=== To do ===
Reproduce the listing verbatim, starting at the line that contains "Task: Select the white layer mask thumbnail" and continuing through the end of the listing. Omit the pictures from your answer.
## BEGIN
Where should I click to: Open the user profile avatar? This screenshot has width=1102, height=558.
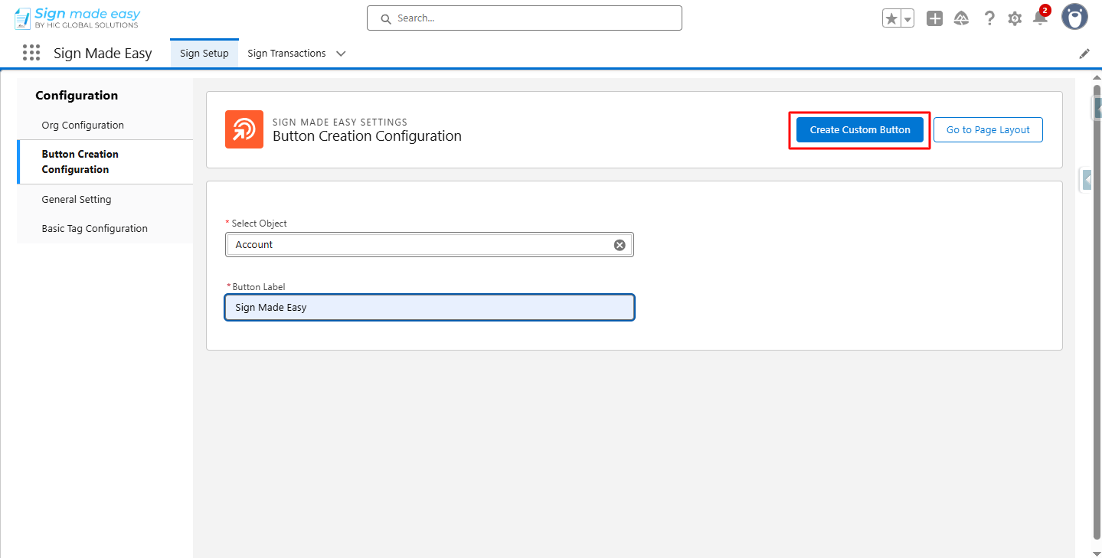(1074, 17)
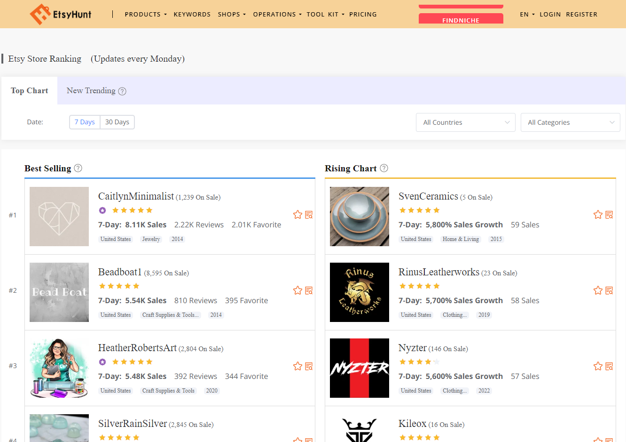Switch to the New Trending tab
Screen dimensions: 626x442
coord(92,90)
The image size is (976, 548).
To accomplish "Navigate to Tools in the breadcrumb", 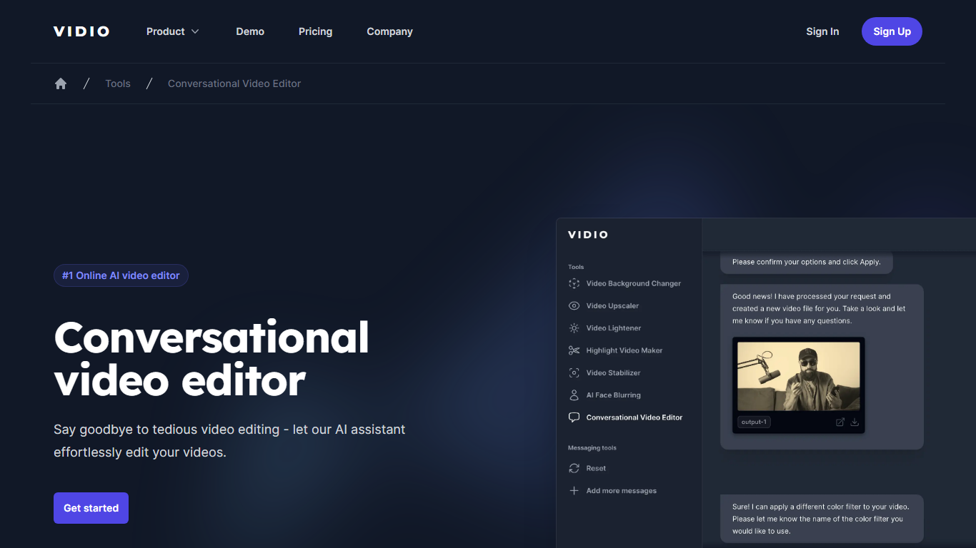I will pos(118,83).
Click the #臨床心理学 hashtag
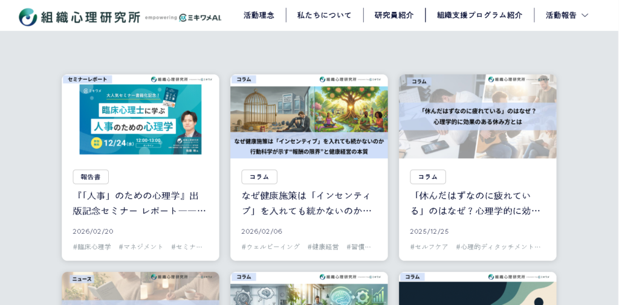This screenshot has width=619, height=305. click(x=92, y=246)
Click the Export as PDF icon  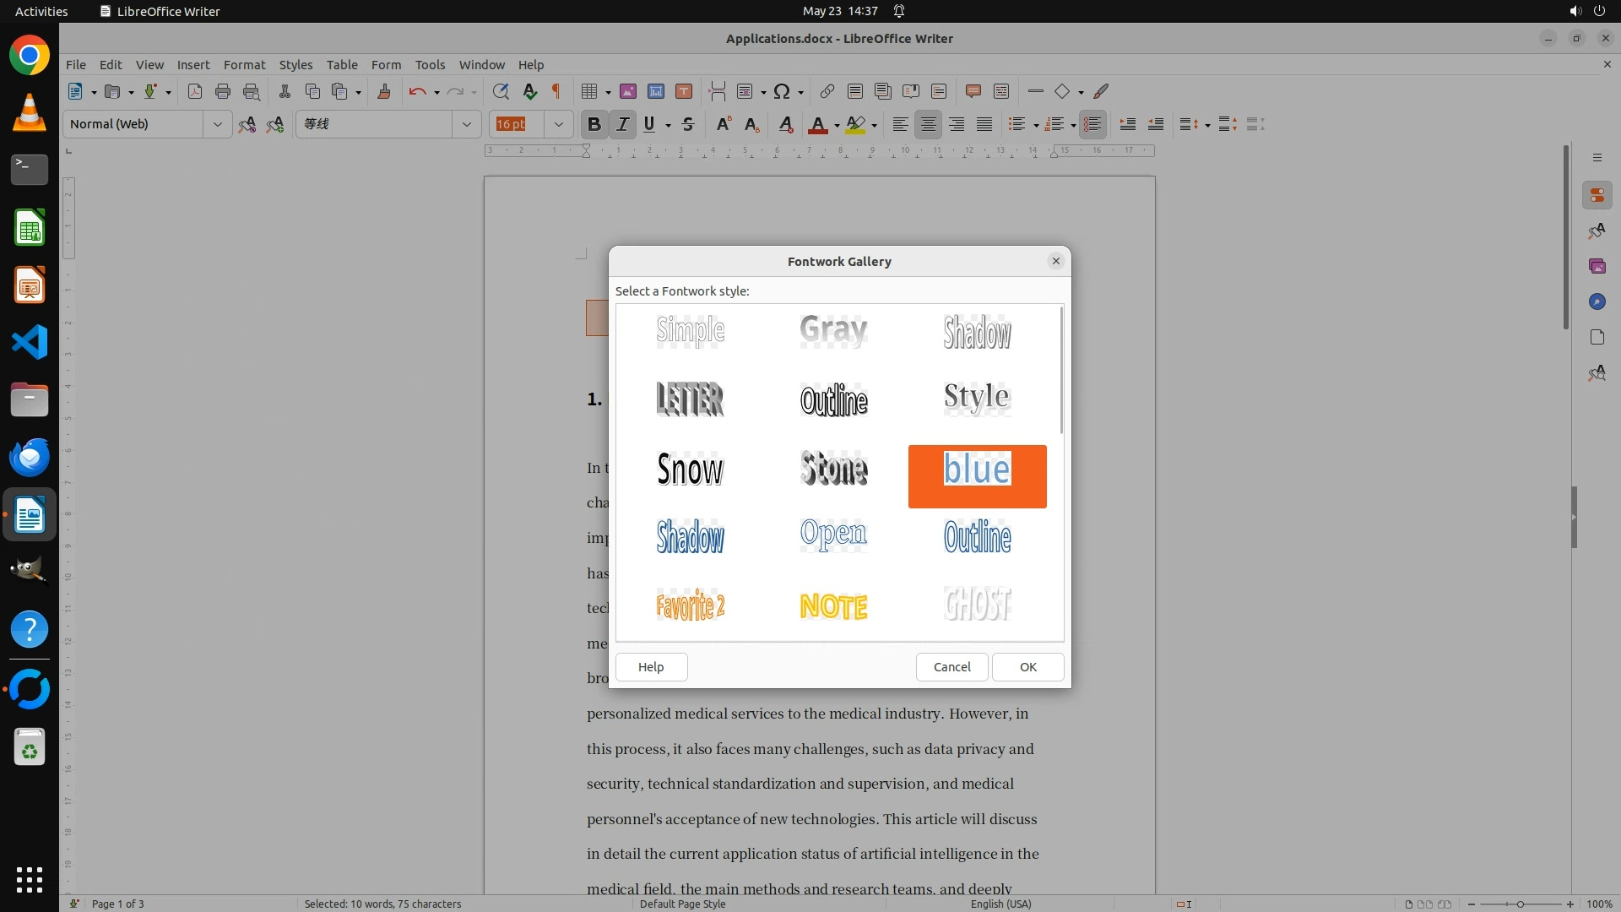tap(195, 91)
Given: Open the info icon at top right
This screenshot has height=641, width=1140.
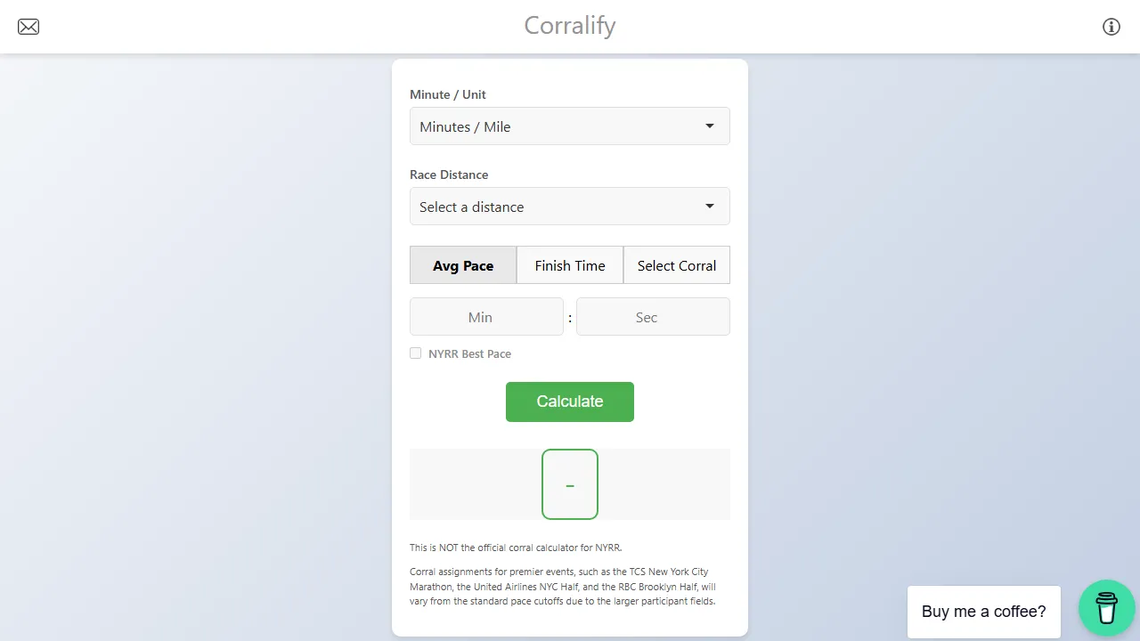Looking at the screenshot, I should point(1111,27).
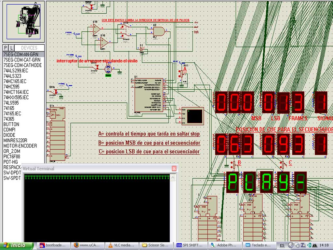Image resolution: width=333 pixels, height=250 pixels.
Task: Click the L button in the DEVICES panel
Action: [11, 48]

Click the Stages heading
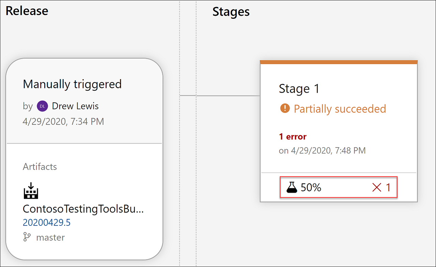(231, 12)
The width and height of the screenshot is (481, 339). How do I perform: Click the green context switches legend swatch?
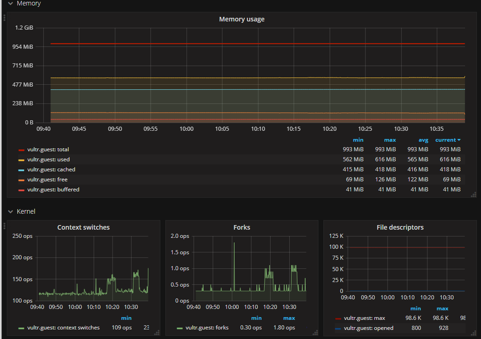[21, 328]
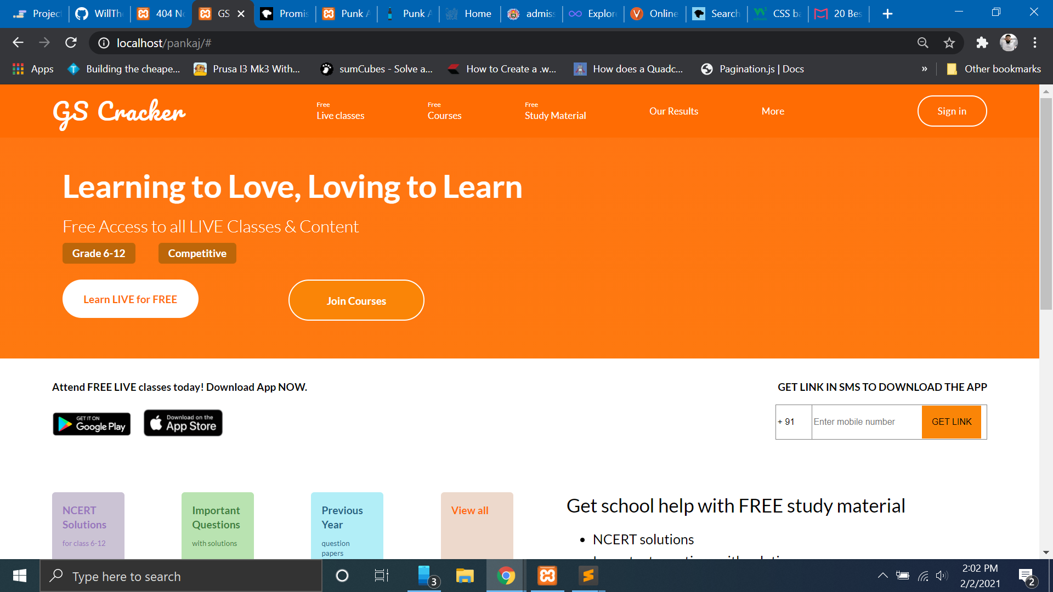The height and width of the screenshot is (592, 1053).
Task: Open the Chrome three-dot menu
Action: click(x=1035, y=43)
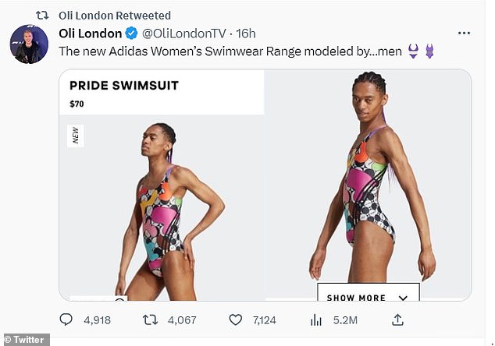Open the "Oli London Retweeted" link
Image resolution: width=495 pixels, height=346 pixels.
(115, 16)
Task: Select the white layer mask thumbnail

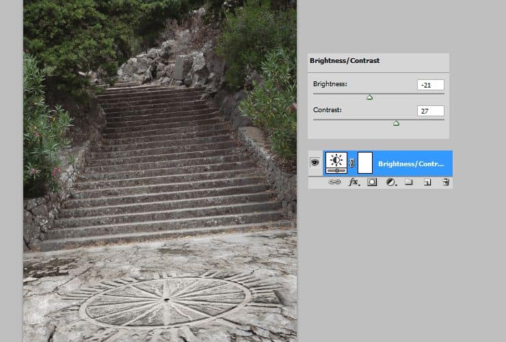Action: click(x=364, y=163)
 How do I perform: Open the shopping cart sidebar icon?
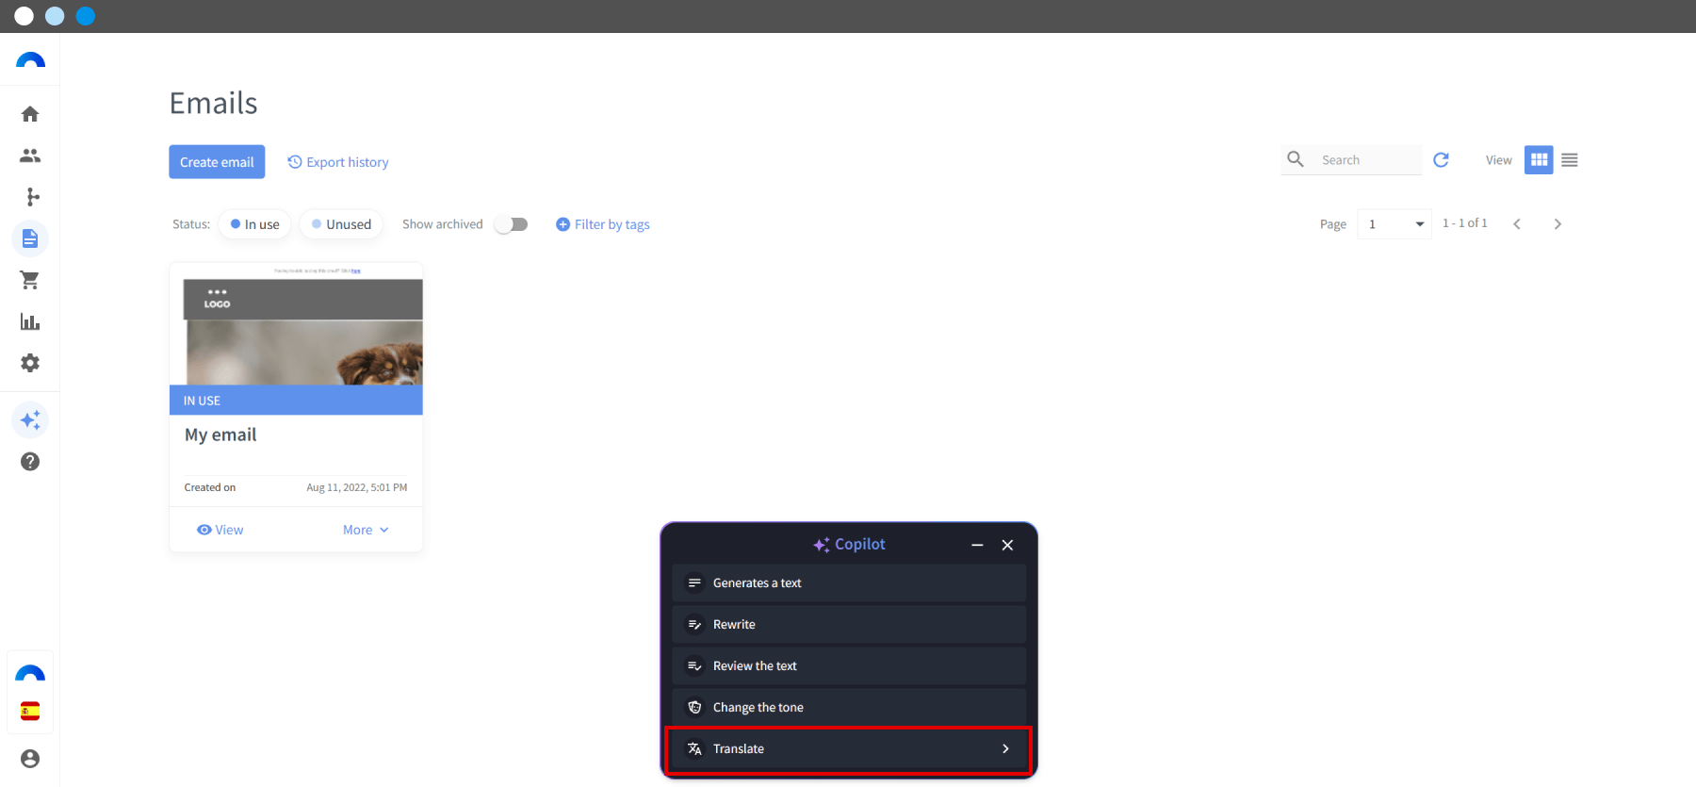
## END
=== The answer ===
Task: Select the white layer mask thumbnail

Action: click(x=364, y=163)
 How do I perform: Open the shopping cart sidebar icon?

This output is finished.